# Owes €200 to a video rental shop which will be closing down in a couple of months.



## Erith (22 Feb 2010)

My little brother owes 200euro to a video rental shop which will be closing down in a couple of months. 

I've told him to settle it with the owners before it folds as the debt may end up in the hands of someone much less pleasant to owe money to. 

Am I right on this?


----------



## mercman (22 Feb 2010)

*Re: Video Library*

He should go in, put on the poor mouth and make an offer of €75. Can't see anybody buying debts like this especially in the case of a minor.


----------



## Romulan (22 Feb 2010)

*Re: Video Library*

He is a creditor.

The owner may not feel the debt worth persuing but can, if he chooses, sell the debt to someone who does feel it worth the effort.


----------



## jhegarty (22 Feb 2010)

*Re: Video Library*



mercman said:


> He should go in, put on the poor mouth and make an offer of €75. Can't see anybody buying debts like this especially in the case of a minor.




I think that's the best plan. Cash now will be more use to the business then a debt later.


----------



## ajapale (22 Feb 2010)

*Re: Owes €200 to a video rental shop which will be closing down in a couple of months*

OT posts will be deleted.

If posters think that posts breach the posting guidelines then they should use the report post facility


----------



## Padraigb (22 Feb 2010)

*Re: Owes €200 to a video rental shop which will be closing down in a couple of months*

I propose another idea for Erith to pass on to little brother: that he pay the debt because it is the right thing to do.


----------



## Papercut (23 Feb 2010)

*Re: Owes €200 to a video rental shop which will be closing down in a couple of months*

I noticed a poster in the Chartbusters window in Patrick St Dublin about a week ago which said something like ''Owe us money? Not any more - we have wiped out all outstanding arrears'' Maybe it just applied to that branch, but I got the impression that it applied nationwide.


----------



## Bronte (23 Feb 2010)

*Re: Owes €200 to a video rental shop which will be closing down in a couple of months*

A shop that is closing down is hardly likely to chase a debt of 200 Euro.


----------



## batty (23 Feb 2010)

*Re: Video Library*



mercman said:


> He should go in, put on the poor mouth and make an offer of €75. Can't see anybody buying debts like this especially in the case of a minor.


 
Surely if he's a minor he doesn't owe the money as minors are not legally allowed to contract except for neccessaries?    Just a thought.


----------



## TheBlock (23 Feb 2010)

*Re: Owes €200 to a video rental shop which will be closing down in a couple of months*

How did he run up this bill?

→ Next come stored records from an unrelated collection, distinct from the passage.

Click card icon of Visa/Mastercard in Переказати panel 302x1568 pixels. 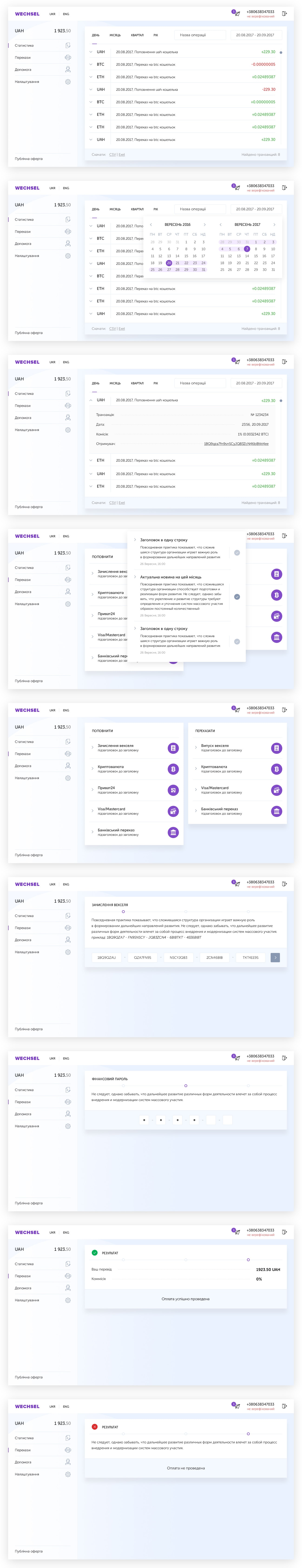[276, 790]
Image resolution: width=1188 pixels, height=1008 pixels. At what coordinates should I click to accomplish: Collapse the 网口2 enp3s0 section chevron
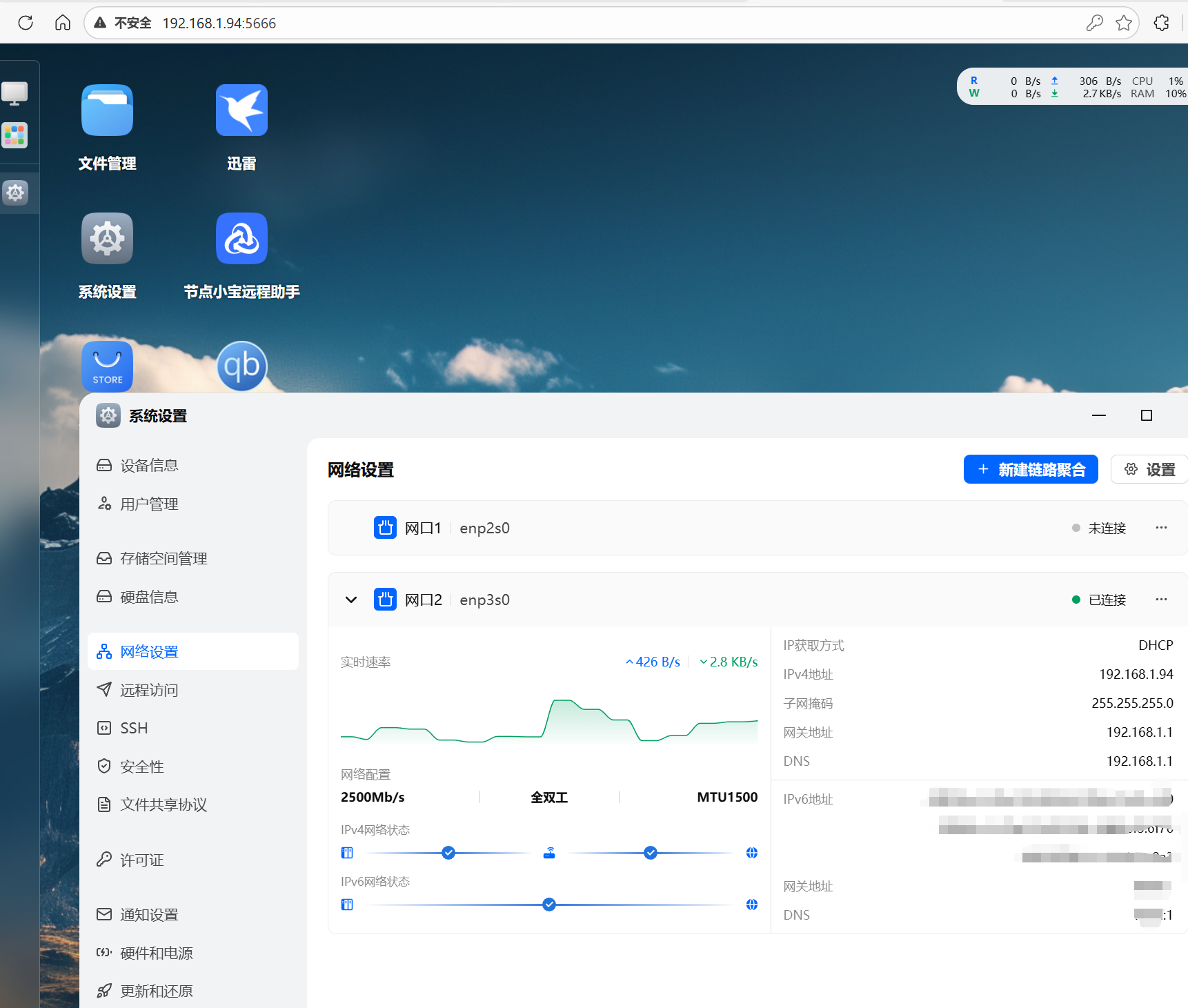pyautogui.click(x=351, y=600)
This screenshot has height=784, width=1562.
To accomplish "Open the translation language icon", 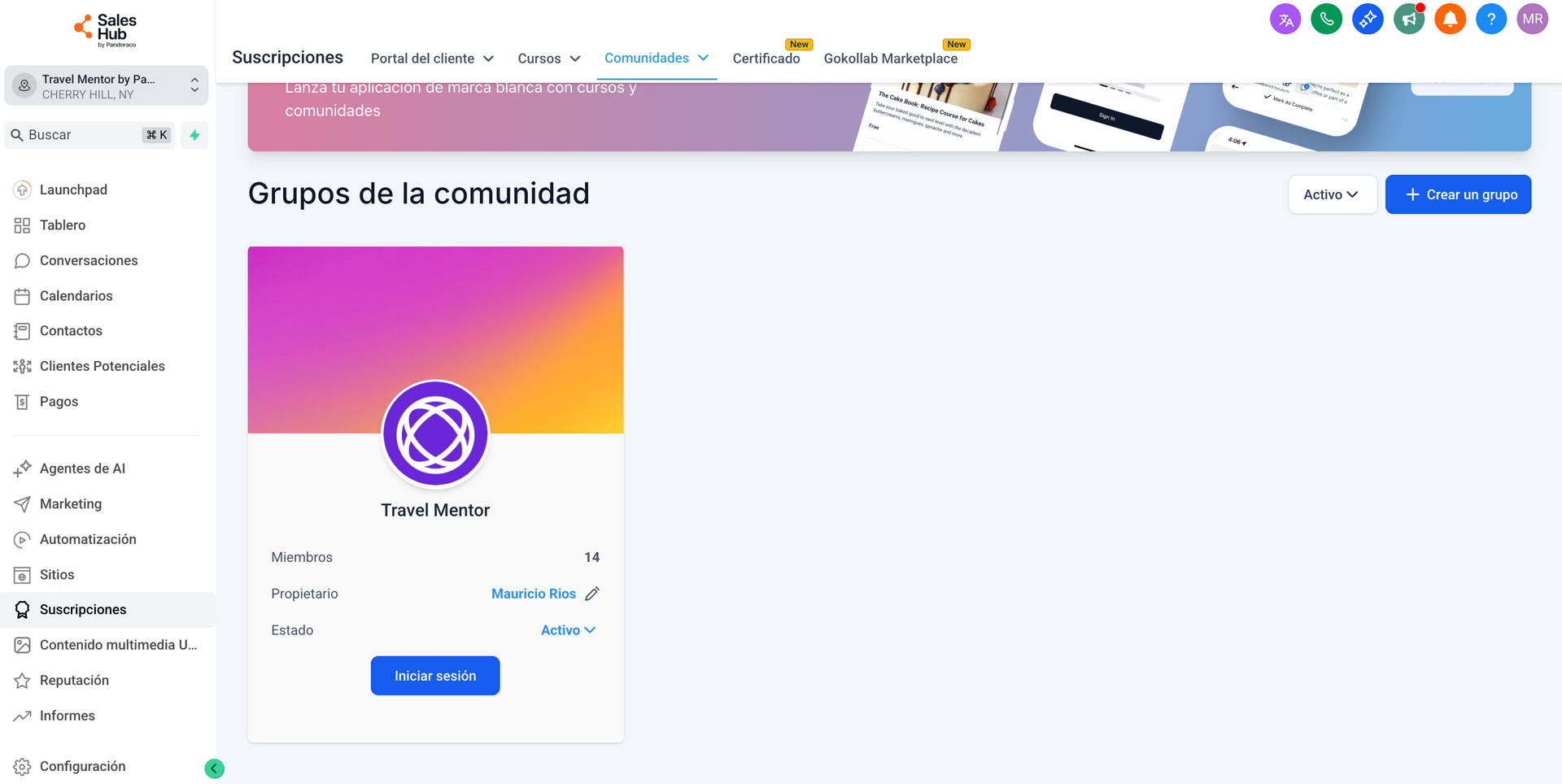I will [1285, 19].
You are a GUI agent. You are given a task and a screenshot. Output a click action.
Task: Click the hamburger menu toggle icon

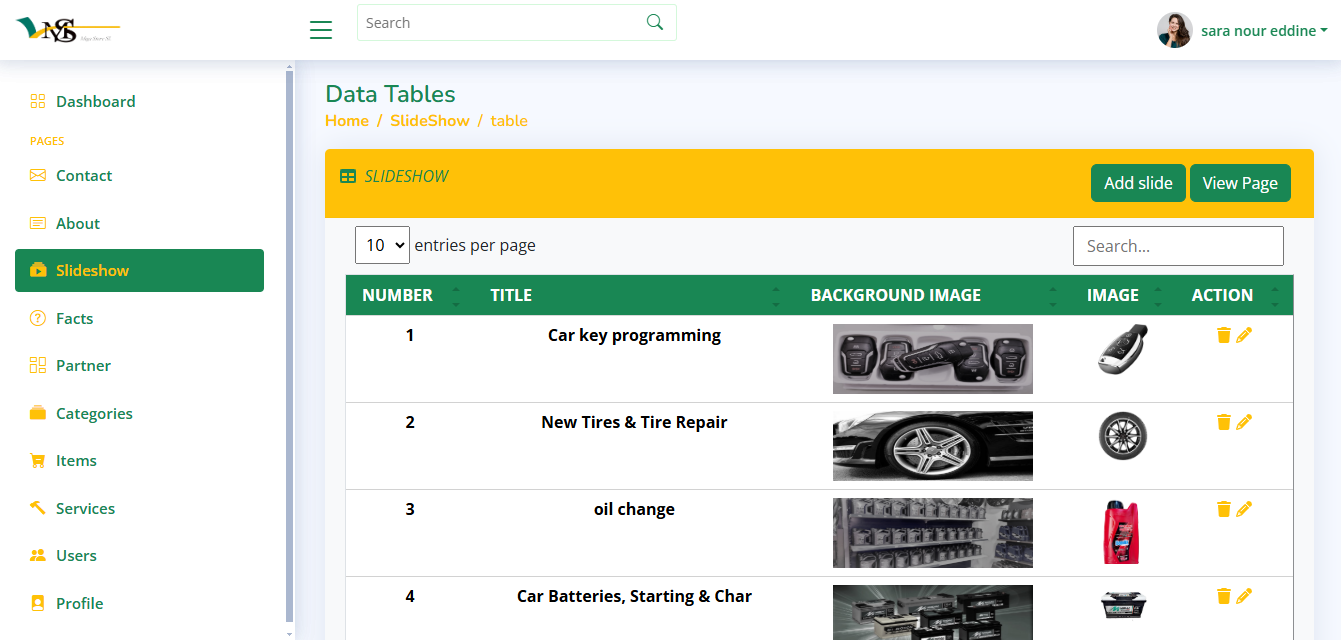321,30
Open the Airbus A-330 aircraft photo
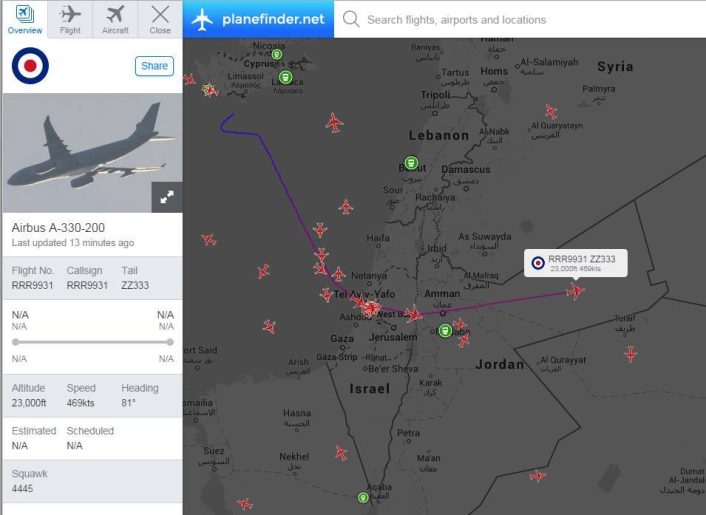This screenshot has height=515, width=706. [92, 153]
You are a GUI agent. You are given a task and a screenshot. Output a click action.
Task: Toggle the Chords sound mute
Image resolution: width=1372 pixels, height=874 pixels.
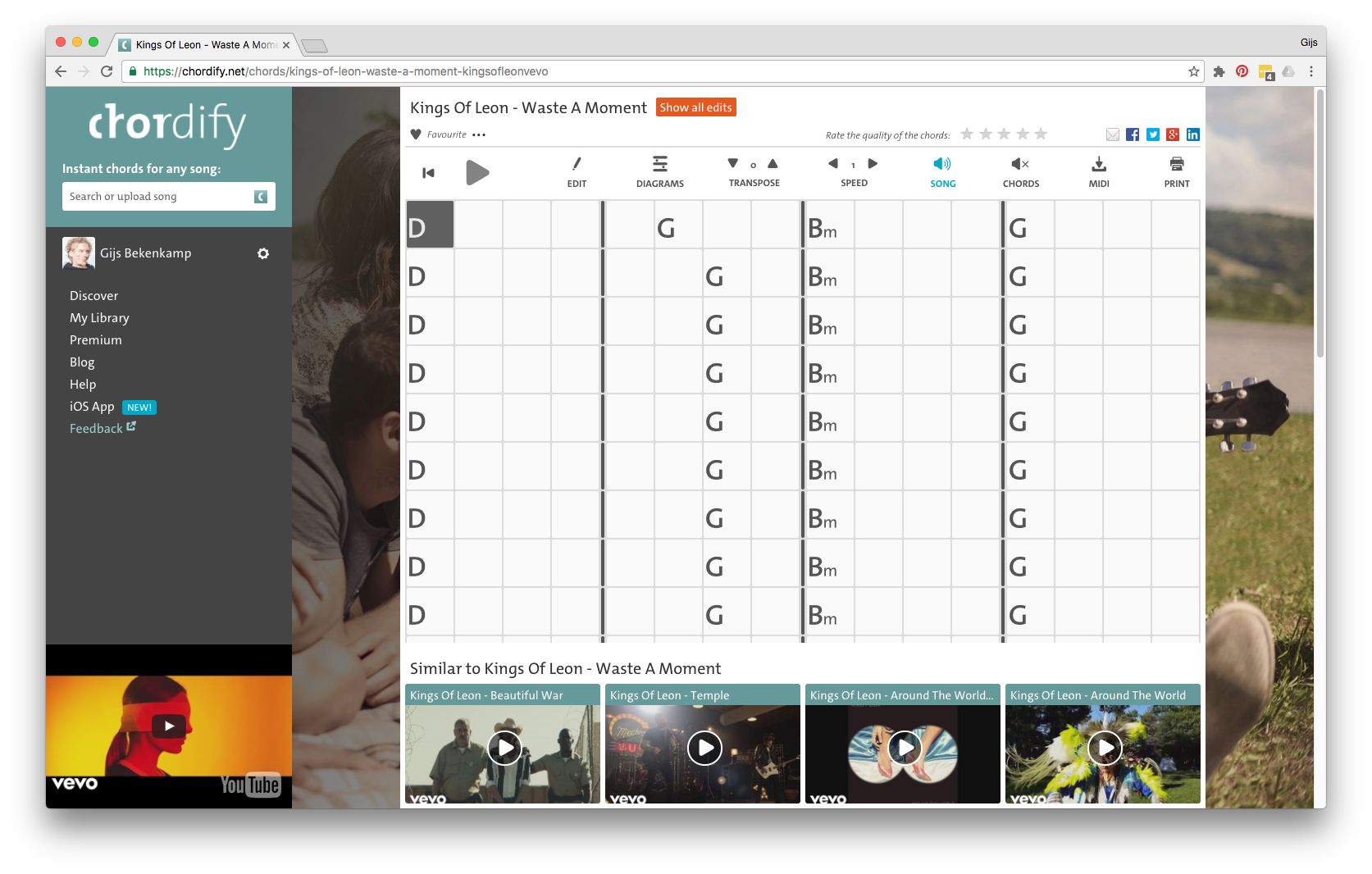point(1020,171)
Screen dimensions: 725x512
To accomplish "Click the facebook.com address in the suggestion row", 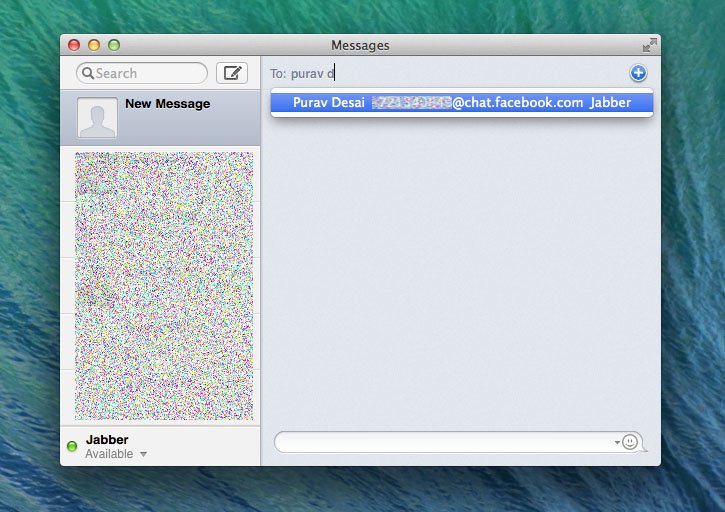I will (x=517, y=103).
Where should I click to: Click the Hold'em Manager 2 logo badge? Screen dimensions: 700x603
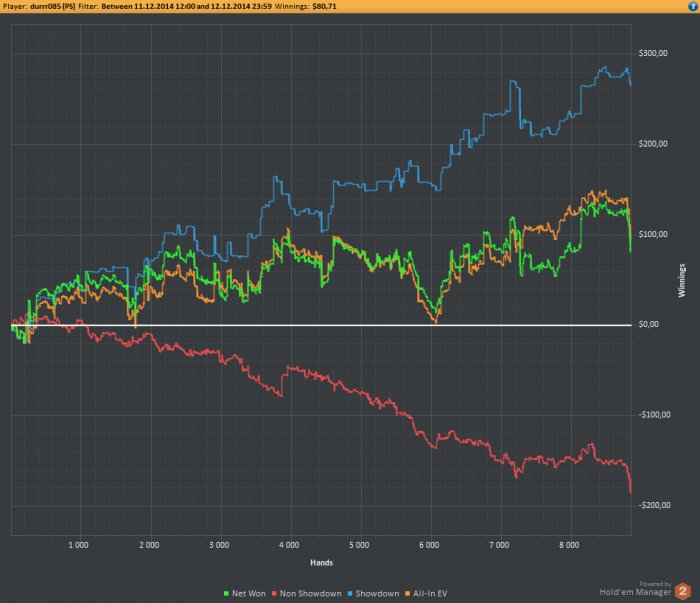coord(682,591)
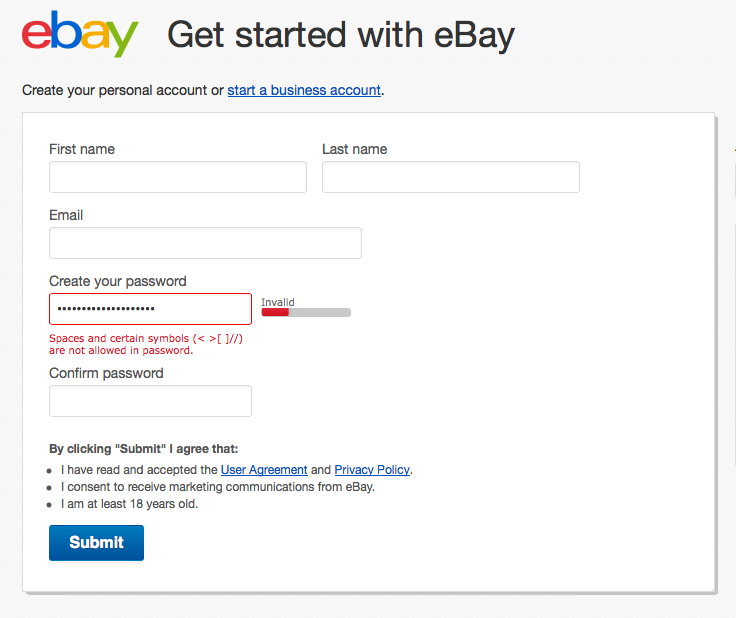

Did he loose a DVD/Game? Surely the shop should have given him th opeertunity to replace the DVD game rather than just accruing rental charges. Has he spoken to the shop re what he owes and a method of payment. I know for a fact that the large chains will wipe most of this debt if it pertains to one lost DVD/Game.


----------



## jack2009 (23 Feb 2010)

*Re: Owes €200 to a video rental shop which will be closing down in a couple of months*



Padraigb said:


> I propose another idea for Erith to pass on to little brother: that he pay the debt because it is the right thing to do.


 

+1 your little brother owes €200 and should make some effort to settle his debts.  I am a firm believer in Karma, what goes around come around.


----------



## Ancutza (23 Feb 2010)

*Re: Owes €200 to a video rental shop which will be closing down in a couple of months*

+ another 1.  As the owner of a small business this sort of stuff gets to me.  Your little brother had the use of their products and didn't pay.  Now they are in trouble are we to advise that he still shouldn't bother to pay?  If he and his ilk had paid on time this business might have survived.  Morality my ar*e!


----------



## donee (23 Feb 2010)

*Re: Owes €200 to a video rental shop which will be closing down in a couple of months*

++++1 he owes the money PAY IT , Bill Cullen on the frontline programme last night was right, we've raised a Molly Coddled generation!


----------



## Padraigb (23 Feb 2010)

*Re: Owes €200 to a video rental shop which will be closing down in a couple of months*

I am pleased to see that I am not a lone eccentric.


----------



## Romulan (24 Feb 2010)

*Re: Owes €200 to a video rental shop which will be closing down in a couple of months*

I suggested that originally in response to MERCMAN but the OP took exception.

My post has disappeared for some strange reason.


----------